» EXPLORE THE MATERIAL:
1 > Using the article on EU–US trade below, answer each question:
(a) Which organization released the study?
(b) By what percentage did EU goods exports to the United States increase?
(c) Which sector did the report identify as one of the biggest casualties of the tariff dispute?
2 > In the article on EU–US trade below, reproduce the passage from "The report found" up to and including "increase in exports." without changing a word.

» SELECTED EXTRACT:
Post by : Saif
Trade in goods between the European Union (EU) and the United States reached a record €875 billion (approximately $1 trillion) last year despite ongoing tariff tensions, according to a study released by the German Economic Institute (IW). While the figures highlight strong trade activity, researchers warned that the overall numbers hide significant economic damage, particularly for Germany's automobile industry.
The report found that EU goods exports to the United States increased by 7.7% to €580 billion, while U.S. exports to the European Union rose 2.2% to €295 billion. This resulted in the European Union recording a trade surplus of nearly €285 billion with the United States.
According to the study, part of the increase in exports was due to companies shipping goods before higher U.S. tariffs came into effect in April. Researchers said the record trade figures should not be viewed as a sign that European industries escaped the impact of the trade dispute.
IW economist Samina Sultan said the impressive trade numbers give a misleading picture because many European manufacturers have suffered losses despite the increase in exports.
The report identified the automotive sector as one of the biggest casualties of the tariff dispute.

Stored entries

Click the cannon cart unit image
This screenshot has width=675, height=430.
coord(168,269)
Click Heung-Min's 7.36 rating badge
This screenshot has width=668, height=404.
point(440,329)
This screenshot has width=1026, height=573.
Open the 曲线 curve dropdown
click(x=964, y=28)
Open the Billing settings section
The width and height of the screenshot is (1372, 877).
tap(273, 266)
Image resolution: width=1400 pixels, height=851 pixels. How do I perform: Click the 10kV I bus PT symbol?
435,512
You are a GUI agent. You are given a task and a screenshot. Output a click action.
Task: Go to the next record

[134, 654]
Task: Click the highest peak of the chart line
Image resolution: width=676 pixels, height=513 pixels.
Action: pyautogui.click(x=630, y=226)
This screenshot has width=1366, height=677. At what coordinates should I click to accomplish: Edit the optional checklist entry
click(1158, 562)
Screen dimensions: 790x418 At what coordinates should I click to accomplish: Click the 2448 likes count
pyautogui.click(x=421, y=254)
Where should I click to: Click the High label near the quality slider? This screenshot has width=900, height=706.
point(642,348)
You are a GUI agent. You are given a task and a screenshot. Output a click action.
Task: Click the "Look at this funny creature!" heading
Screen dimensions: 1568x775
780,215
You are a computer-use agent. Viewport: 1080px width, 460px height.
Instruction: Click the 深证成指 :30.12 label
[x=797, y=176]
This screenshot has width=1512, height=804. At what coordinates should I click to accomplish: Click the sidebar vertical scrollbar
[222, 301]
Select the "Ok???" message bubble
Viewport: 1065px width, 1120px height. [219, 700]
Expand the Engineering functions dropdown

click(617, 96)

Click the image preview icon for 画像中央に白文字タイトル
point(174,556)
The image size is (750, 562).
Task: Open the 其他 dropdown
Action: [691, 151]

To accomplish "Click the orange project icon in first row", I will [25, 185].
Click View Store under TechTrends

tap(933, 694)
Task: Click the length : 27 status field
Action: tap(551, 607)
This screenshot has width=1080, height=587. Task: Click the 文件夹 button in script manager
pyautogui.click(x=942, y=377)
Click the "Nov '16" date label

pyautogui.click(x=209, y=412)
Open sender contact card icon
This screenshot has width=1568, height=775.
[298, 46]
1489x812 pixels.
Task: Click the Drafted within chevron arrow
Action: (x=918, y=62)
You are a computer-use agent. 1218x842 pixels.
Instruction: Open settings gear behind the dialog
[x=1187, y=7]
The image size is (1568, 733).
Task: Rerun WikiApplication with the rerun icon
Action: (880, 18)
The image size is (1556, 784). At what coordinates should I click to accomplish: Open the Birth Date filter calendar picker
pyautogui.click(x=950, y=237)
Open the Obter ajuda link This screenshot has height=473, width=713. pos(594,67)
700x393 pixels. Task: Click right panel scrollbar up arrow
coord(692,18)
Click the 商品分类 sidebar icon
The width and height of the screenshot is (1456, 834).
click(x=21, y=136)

» EXPECTED OUTPUTS:
1 >
(a) The German Economic Institute (IW).
(b) By 7.7%.
(c) The automotive sector.

2 >
The report found that EU goods exports to the United States increased by 7.7% to €580 billion, while U.S. exports to the European Union rose 2.2% to €295 billion. This resulted in the European Union recording a trade surplus of nearly €285 billion with the United States.
According to the study, part of the increase in exports was due to companies shipping goods before higher U.S. tariffs came into effect in April. Researchers said the record trade figures should not be viewed as a sign that European industries escaped the impact of the trade dispute.
IW economist Samina Sultan said the impressive trade numbers give a misleading picture because many European manufacturers have suffered losses despite the increase in exports.